§ **What this task involves**
Reproduce the lines of the records verbatim, starting at the line that contains "Task: Click the like" and ending after the line that contains "pos(1385,402)", with both of those lines included.

** start of Information given **

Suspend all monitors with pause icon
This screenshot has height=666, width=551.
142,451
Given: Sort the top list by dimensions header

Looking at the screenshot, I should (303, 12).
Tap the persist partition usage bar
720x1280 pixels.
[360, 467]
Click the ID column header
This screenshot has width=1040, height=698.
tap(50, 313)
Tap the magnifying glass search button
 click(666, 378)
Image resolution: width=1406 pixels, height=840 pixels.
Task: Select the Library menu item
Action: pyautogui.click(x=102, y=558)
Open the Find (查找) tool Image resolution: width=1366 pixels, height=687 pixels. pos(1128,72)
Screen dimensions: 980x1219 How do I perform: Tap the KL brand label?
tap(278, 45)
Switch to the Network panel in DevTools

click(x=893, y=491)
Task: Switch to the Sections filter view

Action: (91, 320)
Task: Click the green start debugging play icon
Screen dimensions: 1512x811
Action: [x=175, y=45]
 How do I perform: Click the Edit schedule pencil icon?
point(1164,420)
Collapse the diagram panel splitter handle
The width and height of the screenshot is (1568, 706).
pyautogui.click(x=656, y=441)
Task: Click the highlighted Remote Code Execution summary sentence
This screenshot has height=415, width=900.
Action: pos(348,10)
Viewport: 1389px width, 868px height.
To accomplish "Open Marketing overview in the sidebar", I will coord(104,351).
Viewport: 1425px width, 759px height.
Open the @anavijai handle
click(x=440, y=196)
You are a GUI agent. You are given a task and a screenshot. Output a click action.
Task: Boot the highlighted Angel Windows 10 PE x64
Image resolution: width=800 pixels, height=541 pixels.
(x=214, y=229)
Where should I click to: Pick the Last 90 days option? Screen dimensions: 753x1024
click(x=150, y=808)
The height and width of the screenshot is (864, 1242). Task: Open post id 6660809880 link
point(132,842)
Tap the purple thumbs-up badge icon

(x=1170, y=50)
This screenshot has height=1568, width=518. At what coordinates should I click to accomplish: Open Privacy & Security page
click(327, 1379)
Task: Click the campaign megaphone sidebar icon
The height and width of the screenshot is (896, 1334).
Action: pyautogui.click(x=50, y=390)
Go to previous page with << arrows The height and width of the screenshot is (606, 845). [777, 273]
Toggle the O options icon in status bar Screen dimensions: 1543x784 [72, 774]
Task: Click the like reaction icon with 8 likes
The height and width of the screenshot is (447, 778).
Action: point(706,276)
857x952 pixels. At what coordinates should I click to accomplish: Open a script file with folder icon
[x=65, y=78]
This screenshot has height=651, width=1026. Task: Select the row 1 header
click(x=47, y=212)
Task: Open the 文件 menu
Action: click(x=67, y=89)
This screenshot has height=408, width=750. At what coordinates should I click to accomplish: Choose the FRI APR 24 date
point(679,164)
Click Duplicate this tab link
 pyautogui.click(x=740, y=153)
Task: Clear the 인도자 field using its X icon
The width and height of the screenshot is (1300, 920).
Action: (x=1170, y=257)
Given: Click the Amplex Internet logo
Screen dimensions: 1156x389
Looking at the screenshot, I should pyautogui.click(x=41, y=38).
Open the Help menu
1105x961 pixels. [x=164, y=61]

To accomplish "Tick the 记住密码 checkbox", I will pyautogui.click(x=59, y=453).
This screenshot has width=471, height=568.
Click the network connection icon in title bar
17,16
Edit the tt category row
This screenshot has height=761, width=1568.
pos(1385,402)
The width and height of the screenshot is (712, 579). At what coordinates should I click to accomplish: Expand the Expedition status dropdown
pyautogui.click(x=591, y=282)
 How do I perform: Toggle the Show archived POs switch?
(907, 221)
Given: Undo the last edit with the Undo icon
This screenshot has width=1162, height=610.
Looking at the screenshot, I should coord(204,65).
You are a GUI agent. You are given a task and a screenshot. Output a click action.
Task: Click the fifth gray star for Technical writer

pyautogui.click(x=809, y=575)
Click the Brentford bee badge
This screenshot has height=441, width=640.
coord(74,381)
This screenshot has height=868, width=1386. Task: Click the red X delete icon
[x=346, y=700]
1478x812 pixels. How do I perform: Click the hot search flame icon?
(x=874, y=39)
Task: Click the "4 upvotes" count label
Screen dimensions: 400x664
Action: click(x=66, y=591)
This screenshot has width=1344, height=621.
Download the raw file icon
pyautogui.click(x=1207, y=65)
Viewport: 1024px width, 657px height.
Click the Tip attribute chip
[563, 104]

** end of Information given **

§ **Solution for this problem**
Task: Click the like reaction icon with 8 likes
The height and width of the screenshot is (447, 778).
Action: point(706,276)
857x952 pixels. At what coordinates should I click to accomplish: Open a script file with folder icon
[x=65, y=78]
This screenshot has height=651, width=1026. Task: Select the row 1 header
click(x=47, y=212)
Task: Open the 文件 menu
Action: click(x=67, y=89)
This screenshot has height=408, width=750. At what coordinates should I click to accomplish: Choose the FRI APR 24 date
point(679,164)
Click Duplicate this tab link
 pyautogui.click(x=740, y=153)
Task: Clear the 인도자 field using its X icon
The width and height of the screenshot is (1300, 920).
Action: (x=1170, y=257)
Given: Click the Amplex Internet logo
Screen dimensions: 1156x389
Looking at the screenshot, I should pyautogui.click(x=41, y=38).
Open the Help menu
1105x961 pixels. [x=164, y=61]

To accomplish "Tick the 记住密码 checkbox", I will pyautogui.click(x=59, y=453).
This screenshot has width=471, height=568.
Click the network connection icon in title bar
17,16
Edit the tt category row
This screenshot has height=761, width=1568.
pos(1385,402)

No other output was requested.